Recently, a photo of a family’s hospital bill went viral, after the father highlighted what he felt was an outrageous charge. Following the delivery of his son by C-section, Ryan Grassley and his wife asked for skin-to-skin contact in the operating room.
Their request was honored, at the cost of $40. The Internet exploded in indignation, until a Canadian doula came to the hospital’s rescue and pointed out the charge was no doubt there because the mother’s request required extra staff. In a Facebook post that has also gone viral, Meaghan Grant wrote:
During a caesarean, many people become shaky, nauseous, uncomfortable, even faint. These are normal physiological reactions. In order to facilitate skin to skin in the OR, an extra nurse needs to be available to assist. And before people scream that ‘there’s a nurse for the baby,’ there is, but that nurse has other responsibilities in the OR. They aren’t either holding the baby or twiddling their thumbs. So yes, an extra nurse is needed.
She also pointed out that it was admirable the hospital honored the mother’s request, simply because it can be logistically difficult to arrange. With that, she reminded people of a fact that is so blindingly obvious and yet so often forgotten in this day and age: health care costs money.
Doctors, nurses, support staff—they don’t work for free, and there is no reason they should. Health-care facilities require things such as electricity and maintenance. All of this money must come from somewhere.
Grant’s post prompted much applause among labor and delivery nurses and doulas, many of whom found her post validating. “I’m a highly-educated professional with fifteen years of experience. Nursing is a profession, not a volunteer gig,” wrote one in response. However, it fell flat among those who believe they get their medical treatment for free.
“The whole idea of thinking about how much anything costs during a life changing medical procedure (or any medical procedure) is just insane to most people outside of the U.S.,” wrote one Swedish mother.
While it may be pleasant never to receive an aneurysm-causing bill for services rendered, if these people knew what they were actually paying for their health care, they might drop the smug routine and start getting ticked.
That’s because, while their governments may release figures on what each procedure costs, those are mere budget estimates.

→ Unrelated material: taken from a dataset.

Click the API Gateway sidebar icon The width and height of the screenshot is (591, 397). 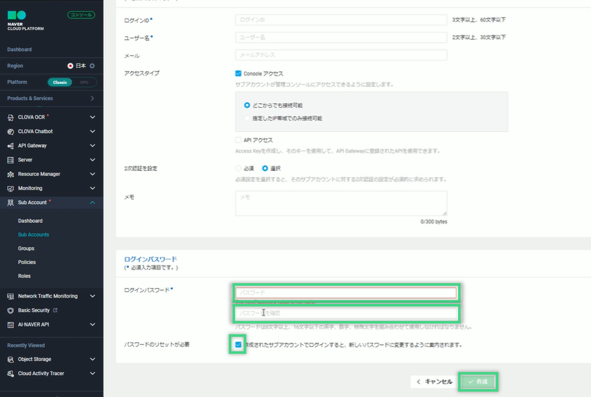tap(11, 146)
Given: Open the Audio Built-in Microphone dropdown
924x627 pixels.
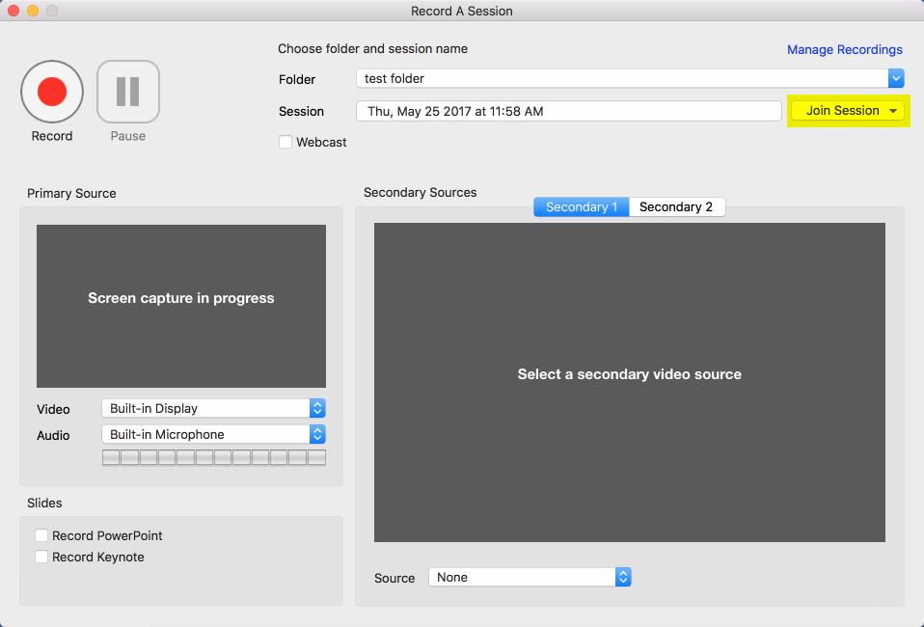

There is no way a six-hour labor without complications could cost as much as a 24-hour labor with interventions. Also, what these procedures cost and what people pay are two different things.
Countries such as Canada and Great Britain don’t have one specific tax dedicated to funding their health-care systems. They pull the money from various sources, including regressive sales taxes that inflate the cost of living. This means residents have only a general estimate of what they are paying into the system, and this amount has nothing to do with what they get back in services.
Whether Grant’s well-made point ever gets through to people who still believe their doctors and nurses are paid by the Health Care Fairy remains to be seen. What it should do is serve as a reminder that fee-for-service medicine isn’t the problem.